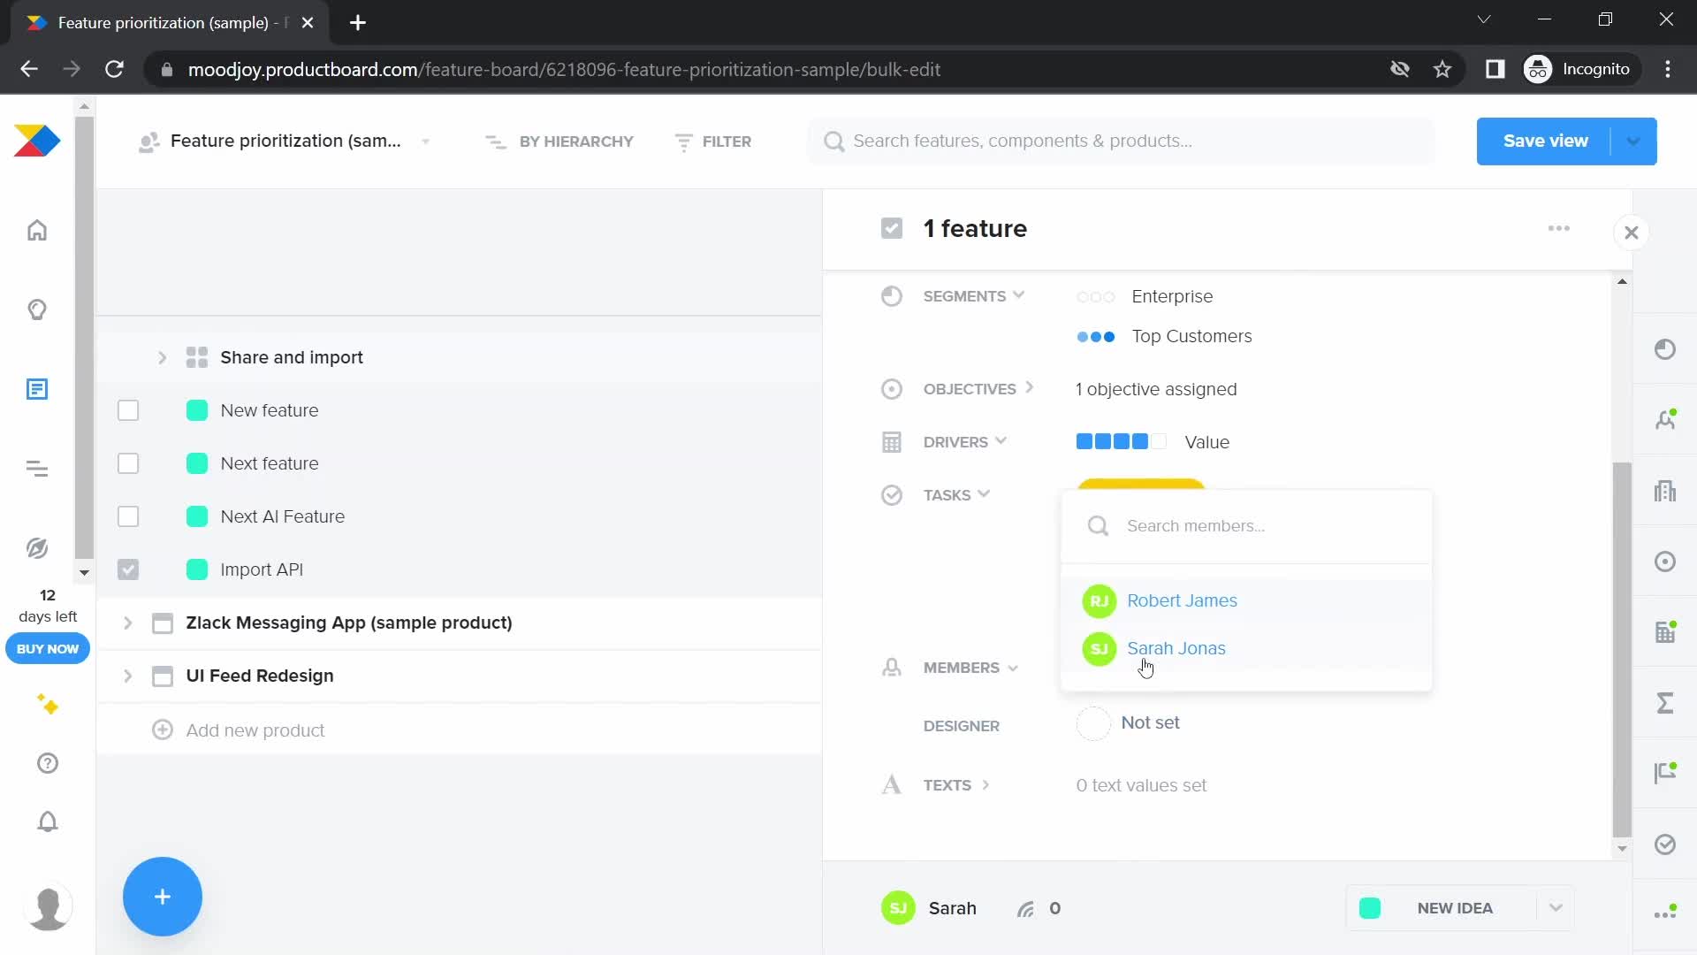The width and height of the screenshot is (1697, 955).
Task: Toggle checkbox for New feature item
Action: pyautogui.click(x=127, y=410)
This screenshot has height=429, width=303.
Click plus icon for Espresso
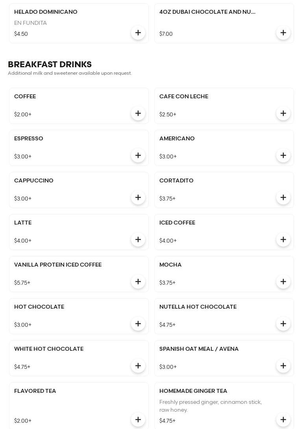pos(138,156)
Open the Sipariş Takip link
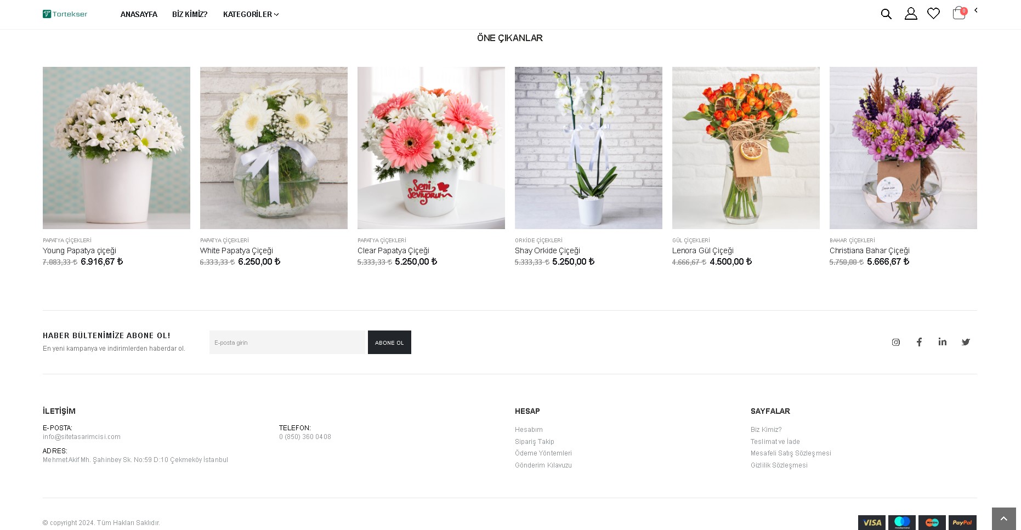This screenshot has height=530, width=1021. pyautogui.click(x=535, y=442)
※
| About this task |
Exclude all pictures and return precisely the lines from the one containing "This screenshot has height=429, width=303." through the closing line of the data.

| Written solution |
This screenshot has height=429, width=303.
Click plus icon for Espresso
pos(138,156)
Open the Sipariş Takip link
This screenshot has height=530, width=1021. pyautogui.click(x=535, y=442)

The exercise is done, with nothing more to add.